Şükran Soner
Şükran Soner soner@cumhuriyet.com.tr Son Yazısı / Tüm Yazıları

Barış Umudu Savaşın Dehşetinden..

21 Mart 2015 Cumartesi

Çözüm sürecinde önemli dönemeç noktalarından biri olarak ilan edilmiş Diyarbakır Nevroz kutlamalarına saatler kalmışken, Cumhurbaşkanı Erdoğan’dan gelen, İmralı’ya gidecek heyetin genişletilmesini reddeden açıklama soğuk duş etkisi yarattı.. “Haberim yok, gazetelerden okuyorum, olumlu bulmuyorum” sözleriyle, “izleme heyetinin” sadece medyada adları dolaşan üyelerine değil, oluşumun varlığının işe yararlılığına itiraz ediyor.. Hızla yaygınlaşan medya yorumlarında, gelişmelere farklı eksenlerden bakanlar, yeni bir Hakan Fidan olayı ile yüz yüze kalındığı değerlendirmesinde buluşuyorlar..
Genel kanı, Erdoğan’ın kamuoyuna dönük itirazlarının tüm sonuçlarında görüldüğü üzere, sonunda onay vereceği bir çerçevede uzlaşmaya varılması zorunluluğunun doğduğu.. Seçimlere kadar, seçimleri başkanlık sistemine geçiş aracı olarak gören Cumhurbaşkanı ile anayasal ve yasal düzene göre seçimlerin tarafı AKP ile Hükümet’nin konumları arasındaki derin çelişkinin örtbas edilebilmesi yolunda bulunacak uzlaşma formülünün, İktidarlarının medyatik makyajı ile olabildiğince gerçeklerden kopuk olacağı da ortada..
Zaten seçime giderken, gerçekten çok sıkışılmış bir dönemeç noktasında, seçmenin oyunu kapmaya yönelik kirli siyasette oynanan kirli oyunlarla, kimin elinin kimin cebinde olduğu öylesine çarpıtılmış, tersyüz edilmiş boyutlarda pazarlanabiliyor ki.. Bugün Diyarbakır’da büyük kalabalıklar önünde yapılacak açıklamalar, Apo’dan gelen çağrıların, vitrindeki çözüm süreci açısından “barış umudu” mesajı bir yanda.. Siyaseten son birkaç gün içinde AKP İktidarları ile Kürt siyasetçilerinin tersine sert çıkışlarının “süreci ret, çökertme” anlamına gelen ağır açıklamalarının çelişkilerinin sonucu öte yanda.. Gerçek nerede, barış umudu var, gelişiyor mu? Kırılıyor mu? Yaşanan bu çelişkilerin değiştirmeyeceği gibi bir garip sonuç yaklaşım, algı da söz konusu..
===
_Alıştırma Bölümleri_:
A. Çözüm süreciyle ilgili köşe yazısına göre Cumhurbaşkanı Erdoğan'ın açıklaması neyi reddediyordu?
B. Çözüm süreciyle ilgili köşe yazısında "21 Mart 2015" ile "kalındığı değerlendirmesinde buluşuyorlar.." arasındaki kısmı, bu iki ifade de dahil olmak üzere harfi harfine yazıya geçirin.
C. Çözüm süreciyle ilgili köşe yazısını son cümlesinden sonra sürdürün.
Kayıtların buradaki işle hiçbir ilgisi yoktur.

_Veri Kayıtları_:
===
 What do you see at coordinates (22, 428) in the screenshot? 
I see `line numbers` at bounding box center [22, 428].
===
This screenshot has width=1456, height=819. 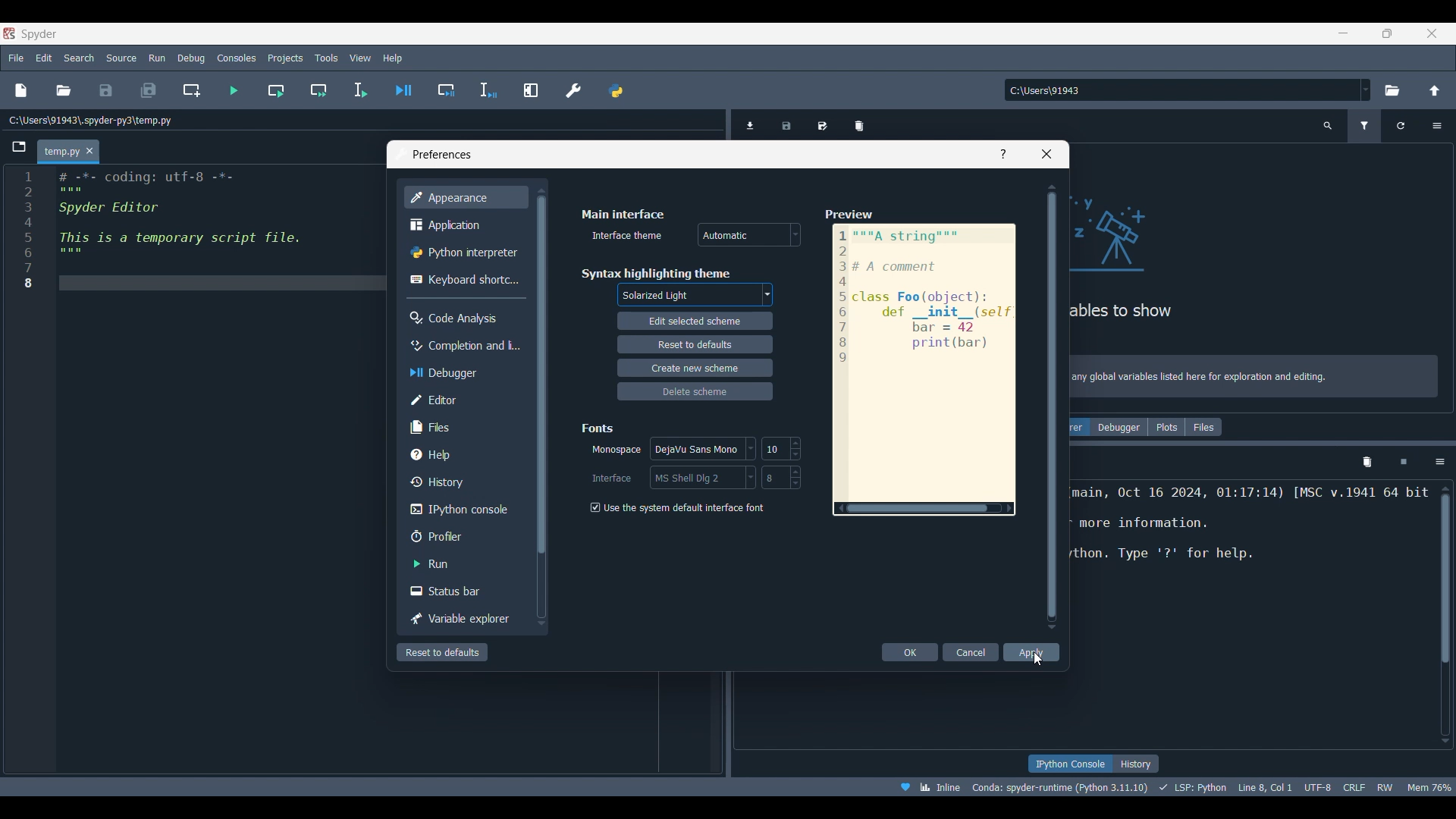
===
_Görevlere Göre Sonuçlar_:
A. İmralı’ya gidecek heyetin genişletilmesini.

B.
21 Mart 2015 Cumartesi

Çözüm sürecinde önemli dönemeç noktalarından biri olarak ilan edilmiş Diyarbakır Nevroz kutlamalarına saatler kalmışken, Cumhurbaşkanı Erdoğan’dan gelen, İmralı’ya gidecek heyetin genişletilmesini reddeden açıklama soğuk duş etkisi yarattı.. “Haberim yok, gazetelerden okuyorum, olumlu bulmuyorum” sözleriyle, “izleme heyetinin” sadece medyada adları dolaşan üyelerine değil, oluşumun varlığının işe yararlılığına itiraz ediyor.. Hızla yaygınlaşan medya yorumlarında, gelişmelere farklı eksenlerden bakanlar, yeni bir Hakan Fidan olayı ile yüz yüze kalındığı değerlendirmesinde buluşuyorlar..

C.
***

Dünün zıt siyasi kutuplarının, odakların, tarafsız sayılabilecek analizcilerin ortaklaşan değerlendirmelerine göre, son günlerin cepheleşmeyi, çatışmacılığı tırmandıran en sert eylem ve söylemleri dahi, seçim sonuna kadar genel dengeleri değiştirmeyecek.. Demirtaş’ın son zehir zemberek seçim çıkışı, “Seni başkan yapmayacağız, hiçbir kirli anlaşmanın içinde olmayacağız..” resti de, Erdoğan’ın “Kürt sorunu yok, kalmadı..” noktalamasıyla, Davutoğlu’nun, gerekli adımların atılması sonrası silahları bırakma açıklamasının beklendiği vurgulamaları.. Gerilimi daha da tırmandırabilecek, “emperyalizmin sözcüleri”, “çözüm sürecini, barışı dinamitleme”.. ağır suçlama, hakaret sözcüklerinin havalarda uçuştuğu, kitlelerin daha da akıldışı cepheleştirilme, karşıt güdülenmeleri.. seçim cilveleri, sıkışıklıkta oy kapma siyasi hesapları..
Seçimler sonrası ortaya çıkacak Meclis tablosunda siyasi odakların uygulayacakları siyasetlerle uzaktan yakından bir ilgisi yok. Elbette çözüm sürecine ilişkin de siyasi odakların bugünlerde söylediklerine bakarak, seçim sonrasına ilişkin sonuç çıkarma, seçmen açısından da “güvenilirlik” diye bir umut yok.. Zaten dünün en serinkanlı analizlerinde bile, barış sürecinin iki yıl öncesi ile bugün gelinen nokta arasında yaşanmışlıklara, gelişmelere ilişkin anlamlı gelişmelerden, somut adımlardan söz edebilen çıkmadı.. Türkçesi iki yılın somut adımları olarak, İktidarları, Kürt siyasi hareketi, PKK, İmralı, Kandil’den o sözü edilen ana uzlaşma noktalarına ilişkin, ister on madde, isterse ateşkes çerçeveli net gelişmelerden kimseler söz edemiyor. Siyasal çözüm ilkeleri, silahların bırakılmasına ilişkin net uzlaşma konuları olabilmişse de siyaseten değişen beklentiler, çıkarlar hesaplarında dillendirilemiyor.
Barış umudu sadece ve sadece çatışmaların yaşanmaması, çocukların öldürülmemesi odaklı geçirilebilen yıllardan besleniyor.. Sınırın öte yakalarında yaşanan çok kirli, kanlı savaşların dehşetinden, bataklık kaosundan kaçış güdüsüyle güçleniyor..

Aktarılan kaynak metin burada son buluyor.